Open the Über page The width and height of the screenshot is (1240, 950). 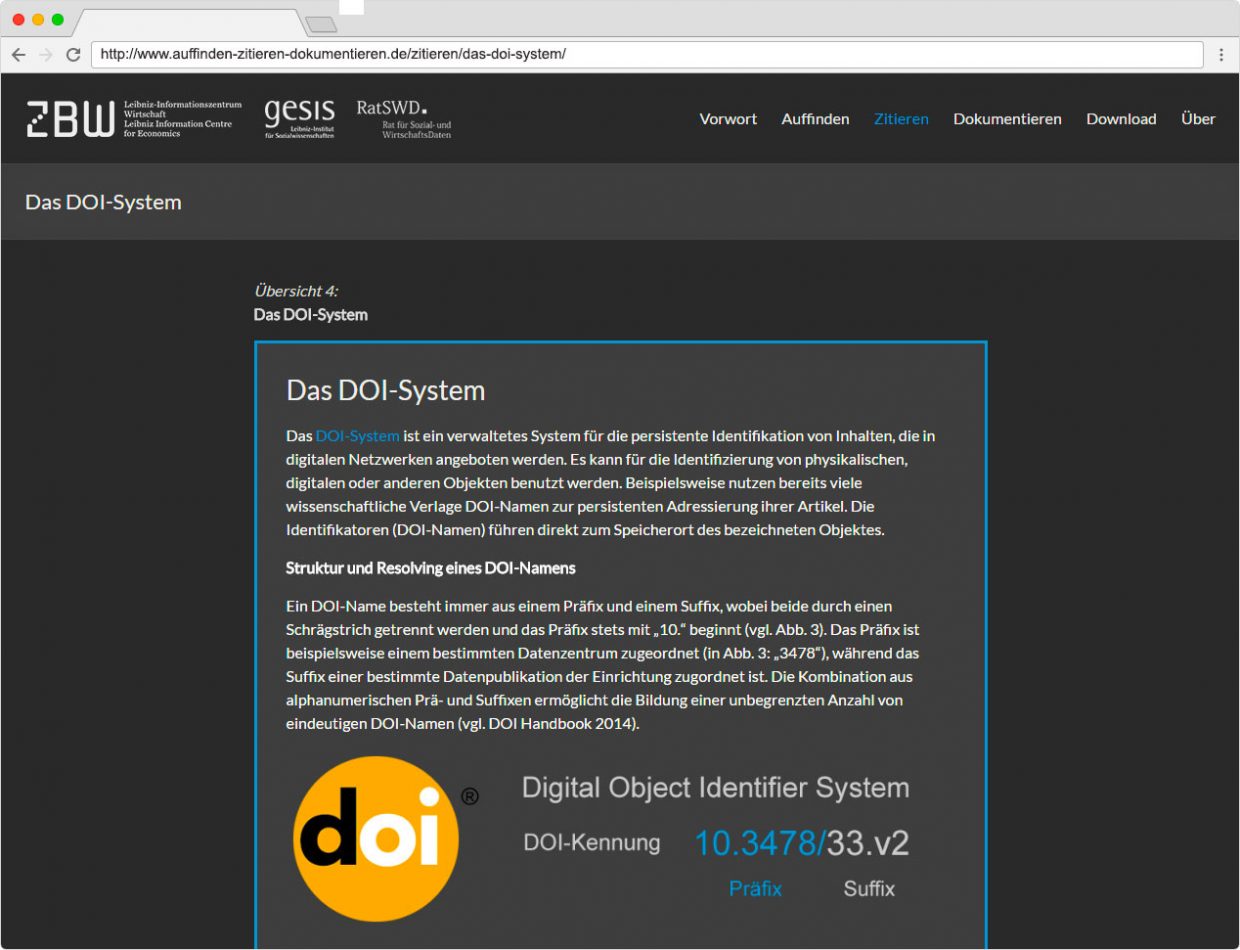[x=1198, y=118]
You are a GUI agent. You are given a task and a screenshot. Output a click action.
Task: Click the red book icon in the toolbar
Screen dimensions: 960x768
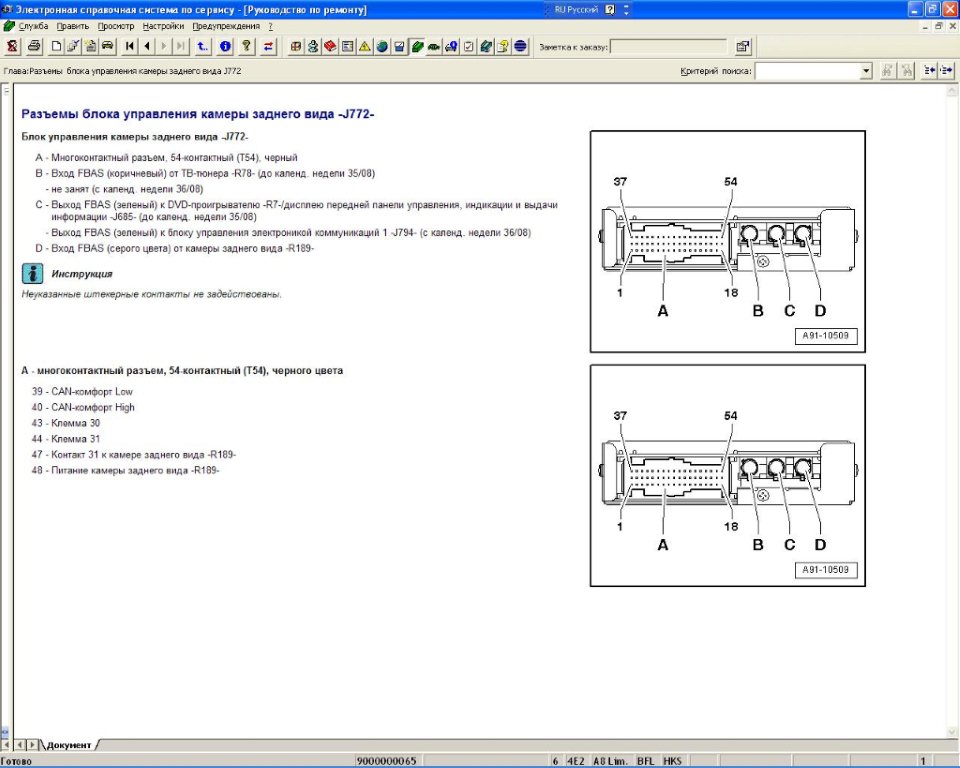(x=330, y=46)
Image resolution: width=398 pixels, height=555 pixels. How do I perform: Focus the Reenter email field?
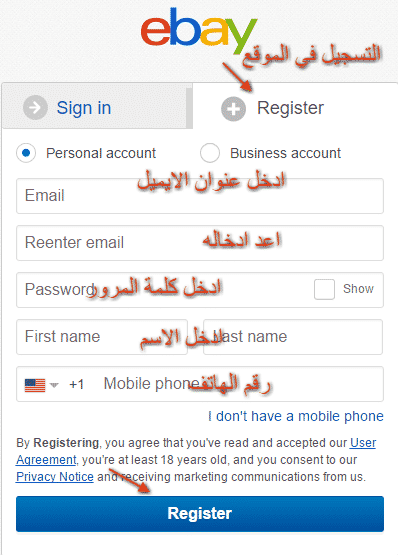coord(200,243)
————————
Exercise directions => Where the line with "Screen dimensions: 960x768" appears, begin there and transcribe exactly through the last line of the data, leaving all pictures aside.

Answer section =>
Screen dimensions: 960x768
(x=330, y=46)
Image resolution: width=398 pixels, height=555 pixels. How do I perform: Focus the Reenter email field?
coord(200,243)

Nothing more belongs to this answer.